OK, I’m probably already on shaky ground with the headline for this post, because saying “it’s just a crucifixion” is kind of like saying, “sure, that woman was raped and tortured, but at least they didn’t damage her face.” Just bear with me. I have a point, truly, and it might even be a good one.
So, this morning I was catching up with my main blogs, and saw this post at Deus Ex Malcontent. (The original MSNBC story on the controversy is here, and I’ll copy past it in the comments after I post this in case the link should change later.)
First off, I felt I had to produce a valid excuse to use that crucified frog image to your left, because it’s just so freaking weird and absurd, but as it turns out, it has inspired a real meat-and-potatoes topic for today.
Second off, it’s just a crucifixion, folks.
If Elmer Fudd runs his finger across his throat with a “hhrrrrkkkkktt” sound to threaten Bugs Bunny or Daffy Duck, do we get up in arms about how it disrespects people who end up getting Columbian neckties? Is every overblown scene of someone being zapped to hell in the electric chair (whether in a drama or a cheesy horror flick) an insult to those families who have had loved ones executed that way?
Crucifixion was a terrible and cruel form of execution, let there be no doubt. I said as much in my post What Jesus Endured. But it was a form of execution that was practiced on tons of other folks prior to Jesus, and after him as well. That Christians chose to pick a symbol of Christ’s crucifixion as the major symbol of the faith is all well and good, but Jesus wasn’t the only person to be nailed to a tree wearing only a loincloth. The people who built up the institutions around our faith in Jesus picked an image that was very stark and intense, but also one that could be easily misused. The crescent and star of Islam and the Star of David for Judaism are more abstract and maybe we would have been better served with something more along those lines. Maybe we should move more toward the fish symbol or flying doves or something if we can’t handle the crucifixion being used in art in a less-than-flattering manner.

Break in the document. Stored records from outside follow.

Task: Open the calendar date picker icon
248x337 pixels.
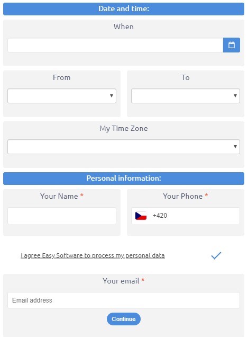Action: pyautogui.click(x=232, y=45)
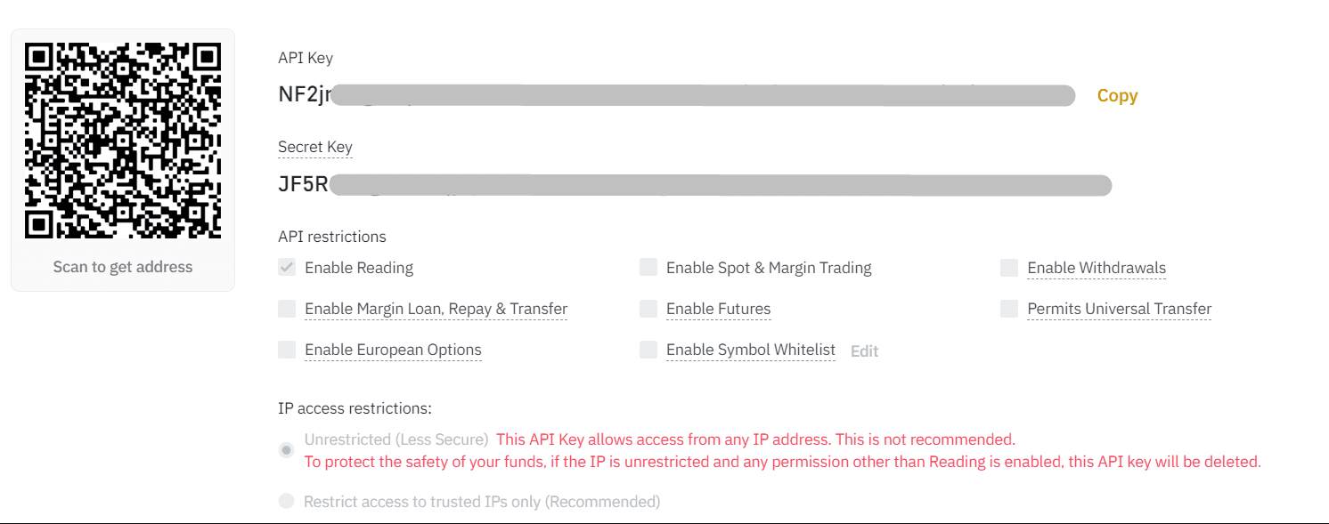Enable European Options permission
The image size is (1329, 524).
pyautogui.click(x=286, y=350)
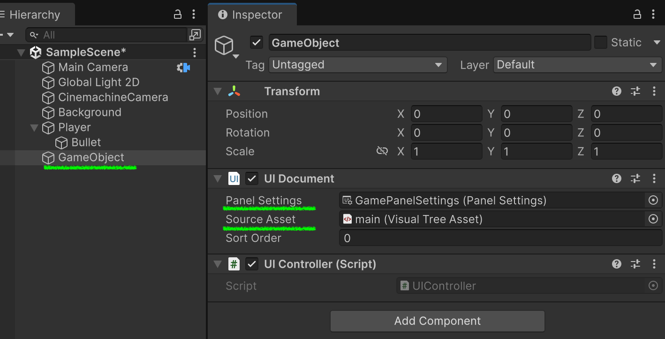Toggle the GameObject active checkbox
665x339 pixels.
pos(256,43)
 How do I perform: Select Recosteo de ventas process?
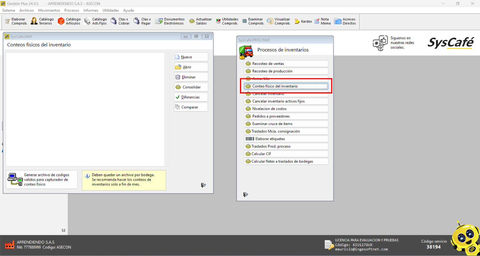pos(286,64)
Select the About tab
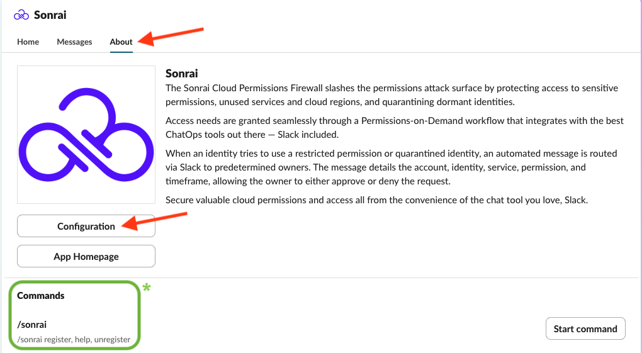 121,42
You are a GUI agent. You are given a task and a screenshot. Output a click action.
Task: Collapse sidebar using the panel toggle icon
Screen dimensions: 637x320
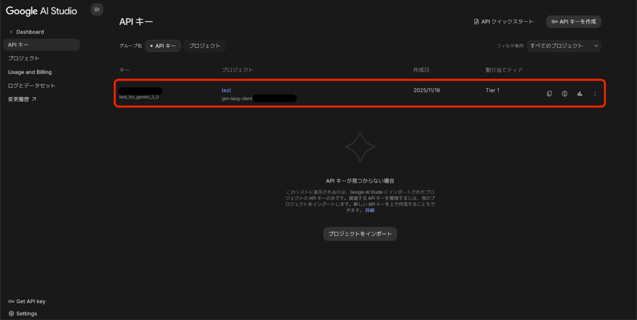96,9
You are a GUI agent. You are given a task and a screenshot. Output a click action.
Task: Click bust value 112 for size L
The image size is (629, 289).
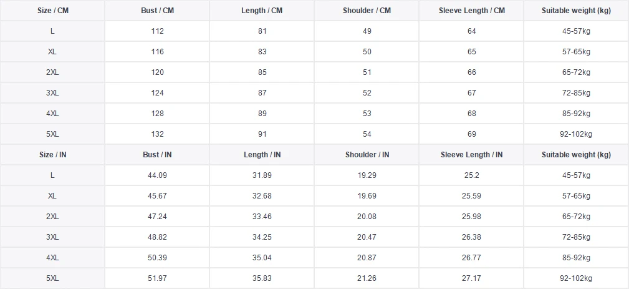(x=157, y=31)
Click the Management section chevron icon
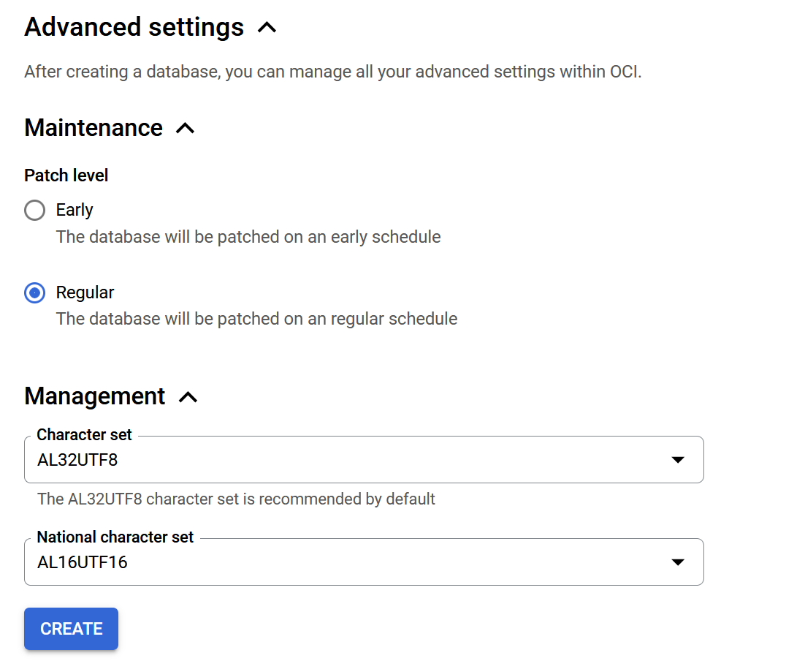 coord(188,396)
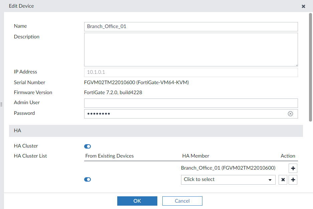
Task: Remove the HA member row with X icon
Action: 283,180
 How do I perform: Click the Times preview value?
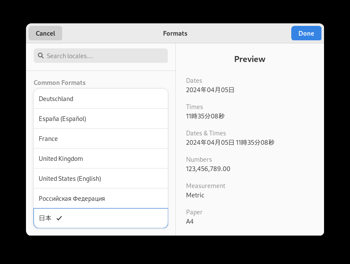[x=205, y=116]
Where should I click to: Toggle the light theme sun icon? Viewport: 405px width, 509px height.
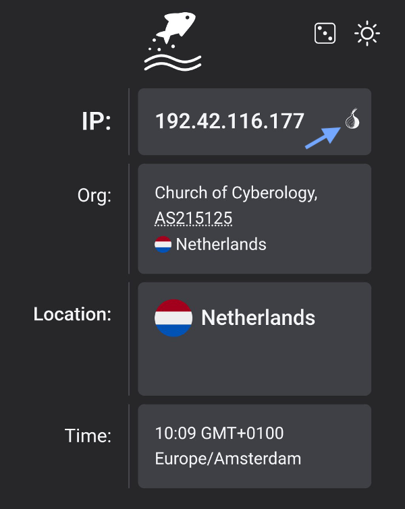click(x=367, y=33)
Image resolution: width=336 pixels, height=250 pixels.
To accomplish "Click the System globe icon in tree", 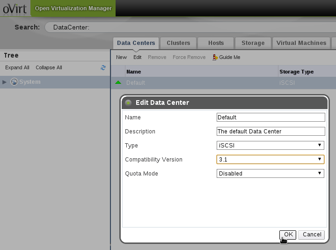I will [x=14, y=82].
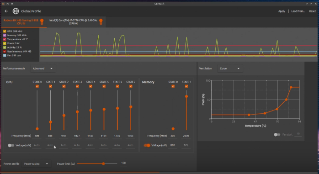The height and width of the screenshot is (174, 319).
Task: Disable the Memory Voltage toggle
Action: click(147, 145)
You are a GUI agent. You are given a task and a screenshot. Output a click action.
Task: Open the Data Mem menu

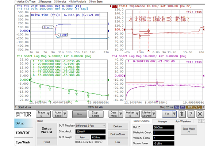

And yes, when someone “mocks” the image of Jesus crucified, it is in many cases an attempt to ridicule or slight Christianity. So what? Even if that’s the case here—and I’m not convinced it is—didn’t Jesus tell us we would catch a lot of shit for following him? Let’s take our hits like grown men and women and move on. Whining and bitching like little babies isn’t going to get us respect and it isn’t going to change attitudes.
In the end, being killed (and how) isn’t what makes Jesus special. What makes him special is how he lived (sinlessly), why he died (for our sins) and how he followed up that death (by rising back to life and ascending to the right hand of the Father).
Moreover, Jesus never asked us to defend him. He doesn’t need to be protected by us. He can handle his own business. He told us to lift him up in glory when we interact with others (or at the very least not deny him) and to be shining lights for him. That means showing Christ-like character, not trying to prevent people from mouthing off about Jesus.